Urartuluların ve diğer krallıkların tanrı ve tanrıça sisteminden söz eden Kuşman “Urartuluların 69 tanrısı varmış, Asur’un 300 tanrısı var. Yine Hititlerin bin tanrısı var. İki ülke savaşır biri kazandığı zaman onların tanrılarını da almış oluyor. Kazanan taraf tanrılarını alıyor ve savaşta yenilen insanları köle diye kullanıyorlardı. Urartu’nun 69 tanrısı vardır, bunlardan üçü genel büyük tanrı, Haldi devlet ve savaş tanrısıdır, Teişeba, fırtına tanrısı ve üçüncü sırada ise Şivini güneş tanrısıdır. Geri kalan tanrıların hepsi yörelerin tanrısıdır, bunlardan 17’si tanrıçadır. Bütün kalelerin kapılarında tanrı ve tanrıçaların isimleri geçmekte mertebelerine göre sıralanmış şekilde karşınıza çıkar, o tanrılara belirli kurbanlar kesilmiş kanlar akıtılmış.” dedi.

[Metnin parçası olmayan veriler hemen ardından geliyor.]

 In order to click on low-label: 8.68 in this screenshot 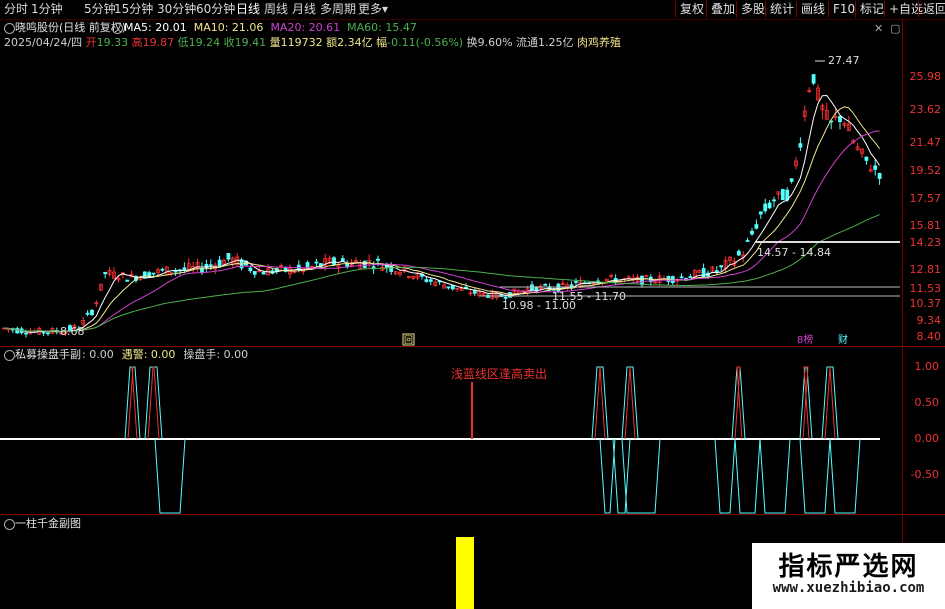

“Türkiye’de arkeoloji endüstrileri yok”
Türkiye’nin kazı konusunda eksik olduğuna dikkat çeken Kuşman, şunları söyledi: “Türkiye’de arkeoloji bilimleri olmadığı için üniversiteler tatile girecek, sonra kazı için hazırlıklarını yapacaklar, bakanlıktan kimlerin çalışacağına dair isimler geliyor, ondan sonra kazıya başlıyor. En fazla beş hafta çalışabiliyorlar, ondan sonra kazı yerini kapatıp gidiyorlar. Bu defa üniversite kayıtları başlıyor, bizde arkeoloji endüstrileri yok ama dış ülkelerden Türkiye’de kazı yapanlar, onların endüstrileri var. İlkbaharda çalışmaya başlıyorlar, sonbahara kadar. Efes’te kışın bile çalışıyorlar Avusturyalılar. Van’da keşfedilmeyen çok yer var, kazılar kolay kolay bitmez. Osmanlı döneminden bu yana kadar sürekli kazılar devam etmiştir. İstanbul üniversitesi burada kazıya başladığı zaman 110 işçiyle çalışıyordu. Yine işin başında duran hem dekan hem de Türkiye tarih kurumunda üye onlar çalışanlarına yeterince para da veriyordu ama bizim YYÜ var onlarda buraya daha yakın sürekli onlarda geliyor sabah kazıya gelip akşam evlerine gidiyorlar, ama para yok kazı yaptıra bilecek kadar para yok maalesef. Devletin bu konuda yardım vermesi gerekiyor arkeologlara az para veriyorlar ve bu geçmişten bu güne kadar böyle devam etmiş.”
“Çalışan demir paslanmaz”
Son olarak gençlere bir çağrıda bulunan Kuşman, “Buradan bütün gençlere sesleniyorum; telefonlara bu kadar dalmaktan vazgeçsinler, akşama kadar kahvede oturmasınlar, herkes kendine göre bir iş yapsın. Mehmet Kuşman bunları yaptı, iyi güzel de sizde başka bir şey yapın. Siz ahşaptan bir şey yapın, taştan bir şeyler yapın, yâda mukavvadan bir şeyler yapın. Bir atasözü vardır; çalışan demir pas tutmaz. Bu bir gerçektir, ne kadar çalışırsan o kadar yaşarsın, gençlerimizde çalışsın gelecekleri için çalışsın.” diye konuştu.